Publié le 27 septembre 2025 à 21h07. Lors de son discours devant l’Assemblée générale de l’ONU à New York, le ministre russe des Affaires étrangères, Sergueï Lavrov, a dénoncé les tensions croissantes entre Moscou et les pays occidentaux, tout en niant toute intention agressive envers l’Europe.
- Lavrov affirme que la Russie ne prévoit pas d’attaquer d’autres pays européens après l’Ukraine, mais qu’elle répondra avec fermeté à toute agression.
- Il accuse l’OTAN et l’Europe de l’accuser à tort de préparer une attaque contre d’autres nations.
- Des incidents récents, comme les intrusions de drones dans l’espace aérien polonais et les fermetures d’aéroports au Danemark, ont exacerbé les tensions.
Sergueï Lavrov a utilisé sa tribune à l’ONU pour contrer les accusations portées contre la Russie, notamment celles formulées par le président ukrainien Volodymyr Zelensky, qui a affirmé que Vladimir Poutine préparait une attaque contre un autre pays européen. Selon le Guardian, Zelensky a exprimé ces craintes ce jour-là.
Le ministre russe a insisté sur le fait que la Russie n’a aucune intention d’agresser d’autres nations européennes, tout en avertissant que toute attaque contre son territoire serait traitée avec une réponse “décisive”.
« Le président Poutine a réfuté à plusieurs reprises ces allégations »,
Sergueï Lavrov, ministre russe des Affaires étrangères
Il a également dénoncé ce qu’il considère comme une menace occidentale envers la Russie, inversant les accusations portées contre Moscou.
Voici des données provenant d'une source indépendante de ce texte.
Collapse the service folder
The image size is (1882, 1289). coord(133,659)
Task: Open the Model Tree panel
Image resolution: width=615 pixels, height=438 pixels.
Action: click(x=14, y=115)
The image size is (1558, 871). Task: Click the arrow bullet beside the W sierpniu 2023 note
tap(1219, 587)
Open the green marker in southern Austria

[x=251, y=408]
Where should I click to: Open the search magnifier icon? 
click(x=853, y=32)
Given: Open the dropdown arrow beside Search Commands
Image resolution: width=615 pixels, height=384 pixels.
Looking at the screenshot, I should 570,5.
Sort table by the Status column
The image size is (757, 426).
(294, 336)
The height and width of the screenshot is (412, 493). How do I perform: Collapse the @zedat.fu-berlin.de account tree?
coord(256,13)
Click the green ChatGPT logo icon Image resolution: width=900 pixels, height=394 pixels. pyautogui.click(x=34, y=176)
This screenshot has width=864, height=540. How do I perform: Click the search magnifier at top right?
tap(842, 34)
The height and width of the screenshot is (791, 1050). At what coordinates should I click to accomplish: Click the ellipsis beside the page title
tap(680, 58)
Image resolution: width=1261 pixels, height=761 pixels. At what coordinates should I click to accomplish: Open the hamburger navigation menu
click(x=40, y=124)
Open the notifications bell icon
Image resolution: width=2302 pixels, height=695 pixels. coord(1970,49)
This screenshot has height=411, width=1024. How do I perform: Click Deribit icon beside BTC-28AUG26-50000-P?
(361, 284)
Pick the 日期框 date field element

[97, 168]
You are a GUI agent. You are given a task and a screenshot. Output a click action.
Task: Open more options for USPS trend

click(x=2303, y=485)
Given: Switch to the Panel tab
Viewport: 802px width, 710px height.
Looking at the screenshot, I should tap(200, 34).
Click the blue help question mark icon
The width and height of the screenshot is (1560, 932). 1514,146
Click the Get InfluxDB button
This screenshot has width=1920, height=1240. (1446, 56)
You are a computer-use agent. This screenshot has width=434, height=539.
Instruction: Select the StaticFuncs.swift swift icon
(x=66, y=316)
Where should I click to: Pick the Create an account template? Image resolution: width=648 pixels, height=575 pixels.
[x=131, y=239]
Lavrov a également relativisé les perspectives d’une victoire ukrainienne, estimant qu’il serait politiquement aveugle de s’attendre à ce que l’Ukraine récupère l’ensemble de son territoire. Il a fait écho aux récentes déclarations du président américain Donald Trump, qui a soudainement exprimé son soutien à la capacité de l’Ukraine à reconquérir tous les territoires occupés. Ces déclarations, considérées comme une volte-face par les experts, contrastent avec le manque de soutien affiché par Trump envers l’Ukraine pendant sa précédente présidence.
Les tensions se sont accrues ces dernières semaines avec des incidents impliquant des violations de l’espace aérien. Le 10 septembre, des drones russes ont pénétré dans l’espace aérien polonais, ce qui a conduit à l’activation de l’OTAN et à la convocation d’une réunion d’urgence. La Pologne a dénoncé une “provocation délibérée” de la part du Kremlin. La Russie nie toute implication délibérée, mais des experts estiment qu’il est peu probable que ces intrusions aient été accidentelles.
L’OTAN a qualifié ces actions de “modèle de comportement irresponsable” et a affirmé qu’elle utiliserait tous les moyens nécessaires pour assurer sa défense. Les membres de l’OTAN ne sont pas tous d’accord sur l’intentionnalité des vols russes, mais la plupart s’accordent sur la nécessité d’une réponse ferme.
Des incidents similaires ont également eu lieu au Danemark et en Norvège, où des aéroports ont été temporairement fermés en raison de la présence de drones. La Commission européenne a attribué la responsabilité de ces incidents à Moscou, tandis que le gouvernement danois a qualifié ces événements d’ “attaque” contre son infrastructure. Le Premier ministre danois a qualifié ces événements de la plus grave attaque contre l’infrastructure du pays à ce jour. D’autres drones ont été repérés au-dessus du Danemark, notamment au-dessus d’une base aérienne.